# TEXT PASSAGE:
#####

News
02.07.2026

Joint Statement on the Role of Renewable Fuels in the Energy Transition of Heating

02.07.2026

As the European Commission prepares its forthcoming Heating and Cooling Strategy, we, the undersigned organisations representing renewable fuel producers, suppliers and users, wish to underline a fundamental principle: achieving a climate-neutral, secure and affordable heating system requires all sustainable energy solutions.

To meet the diverse heating needs of households, businesses, farms and industries, the EU should avoid over-reliance on a single energy vector. Renewable molecules – including renewable fuels as defined in the Renewable Energy Directive* – must therefore be recognised as an essential and complementary part of Europe’s energy future.

The forthcoming Heating and Cooling Strategy offers a critical opportunity to establish a policy framework that reflects the realities of Europe’s energy system and supports a balanced energy transition. As policymakers consider pathways to decarbonise heat, it is essential that renewable molecules are fully integrated alongside electrification. Failing to do so would limit consumer choice, increase transition costs and overlook solutions that can deliver immediate emissions reductions using existing technologies, infrastructure and supply chains.

Heating and cooling account for around 50% of the EU’s final energy consumption, making them the largest energy end-use sector in Europe.. Seasonal peak demand for heating tends to occur during periods of lower-than-average renewable electricity production.

#####

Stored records
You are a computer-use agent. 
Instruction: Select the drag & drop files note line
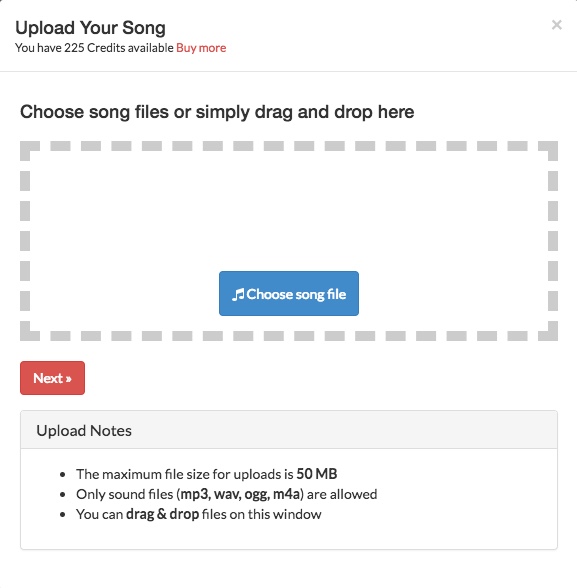[199, 514]

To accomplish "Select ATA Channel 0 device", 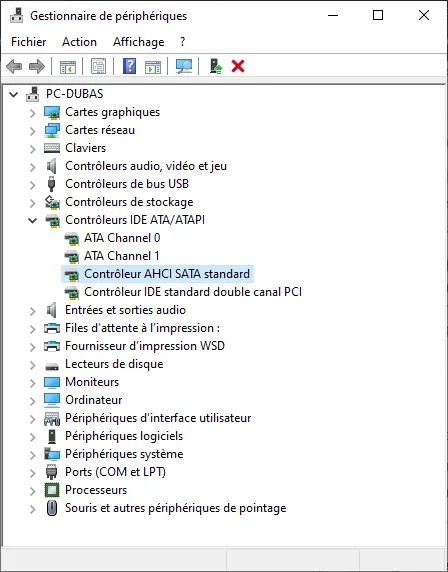I will pyautogui.click(x=122, y=238).
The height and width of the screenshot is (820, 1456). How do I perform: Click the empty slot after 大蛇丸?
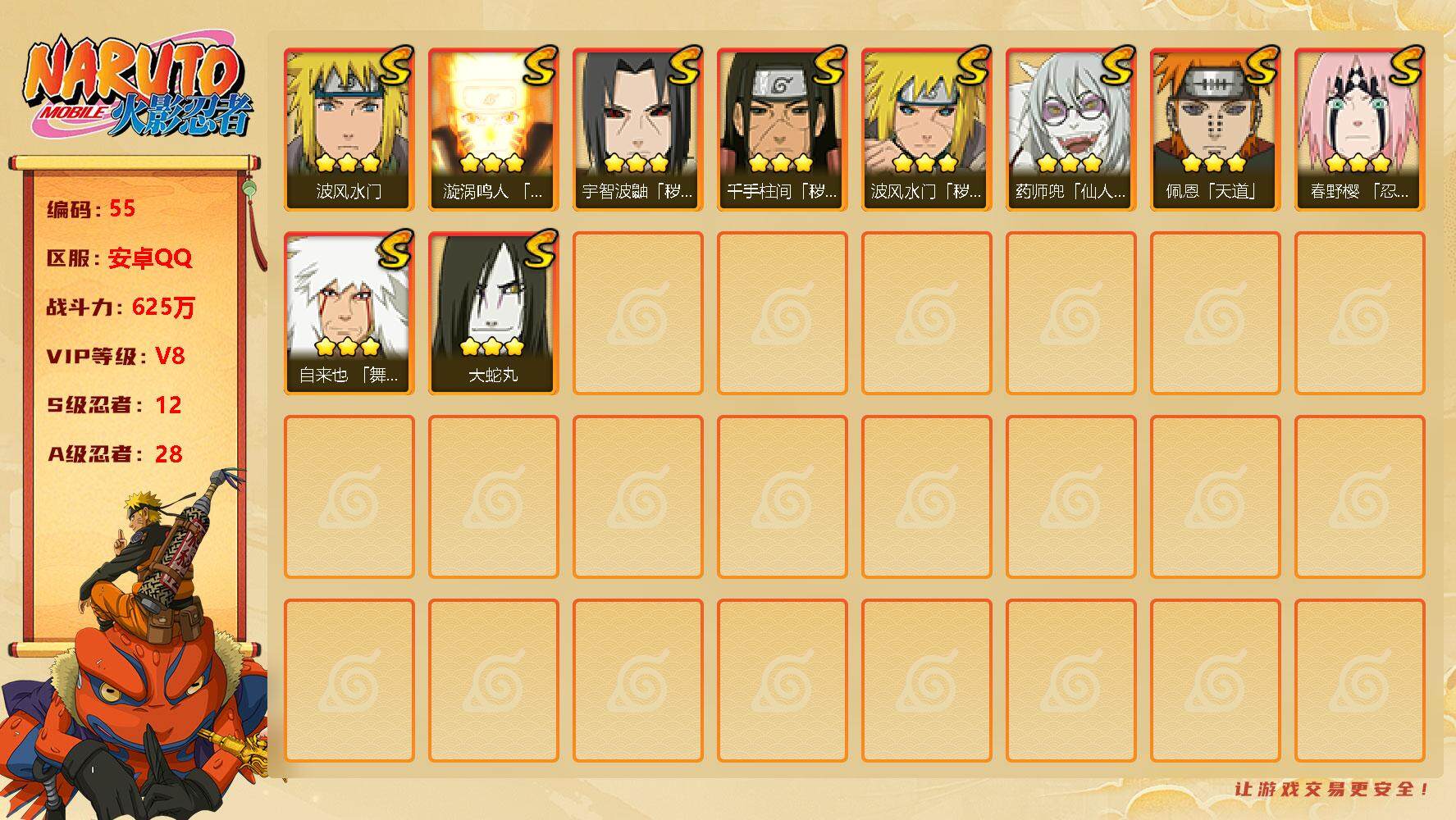637,313
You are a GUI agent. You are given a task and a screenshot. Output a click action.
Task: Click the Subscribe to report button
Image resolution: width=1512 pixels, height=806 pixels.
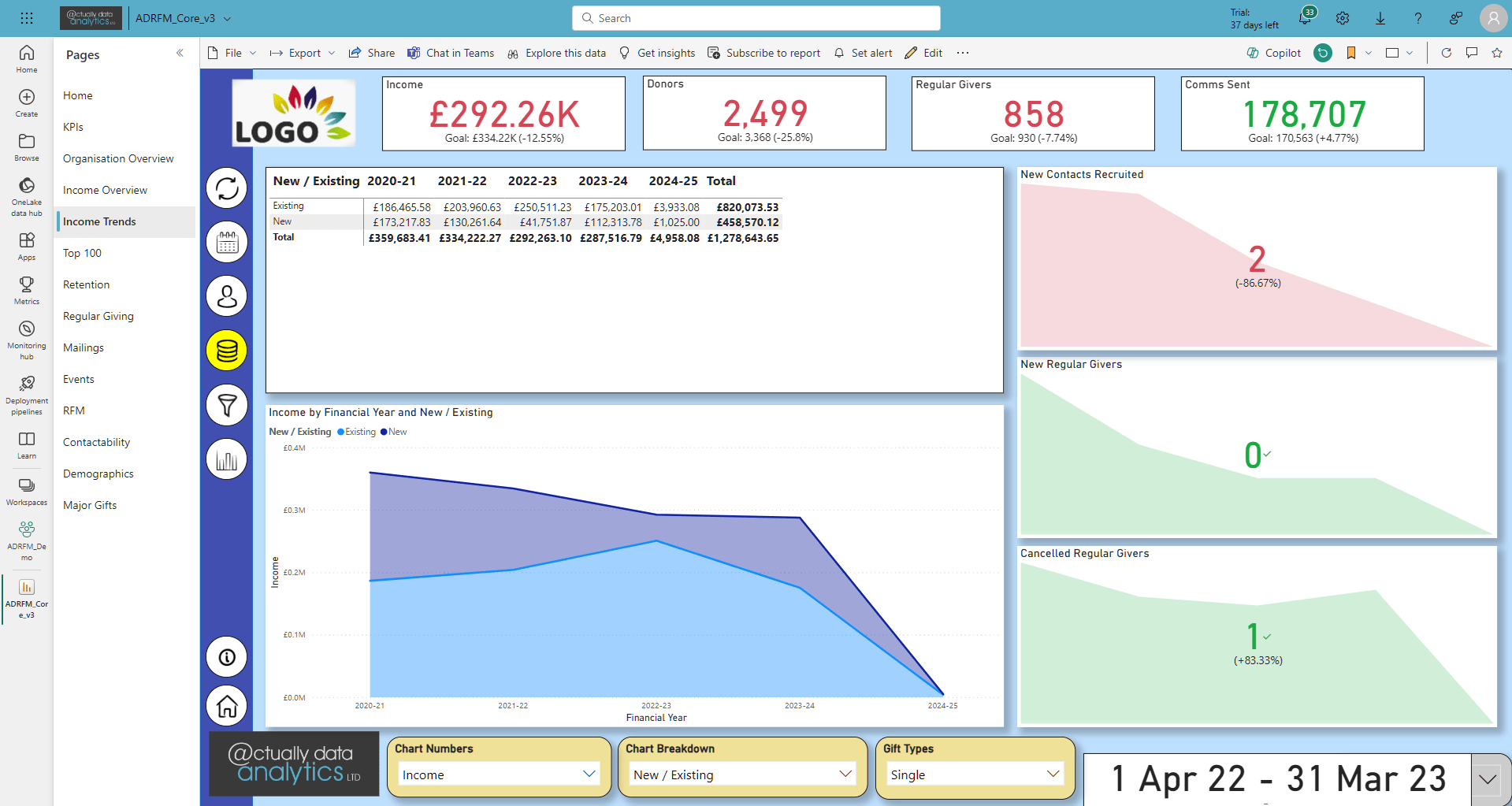(763, 53)

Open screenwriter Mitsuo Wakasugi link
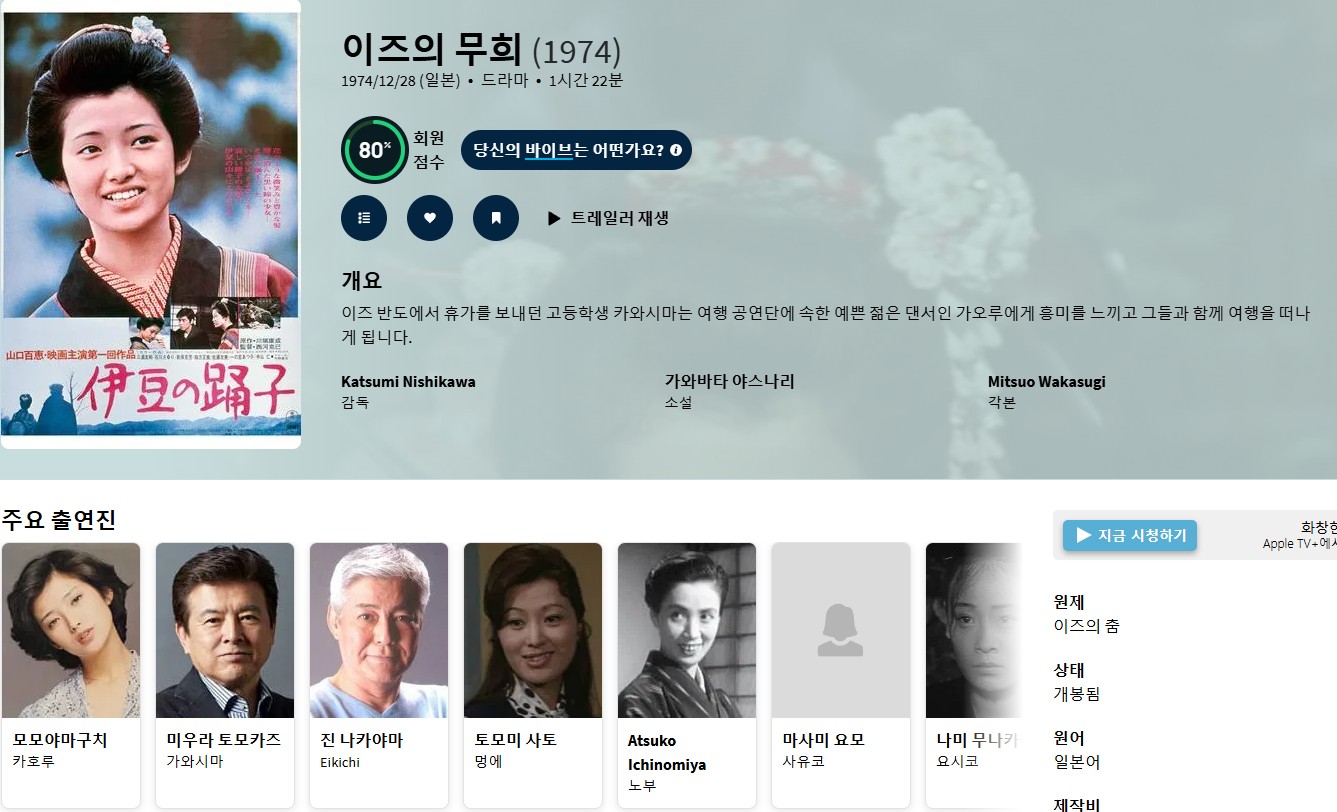(1047, 382)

#####

# PROBLEM STATEMENT:
In the joint statement on renewable fuels in heating, about what share of the EU's final energy consumption comes from heating and cooling? Rely only on the joint statement for your answer.

# WRITTEN ANSWER:
Around 50%.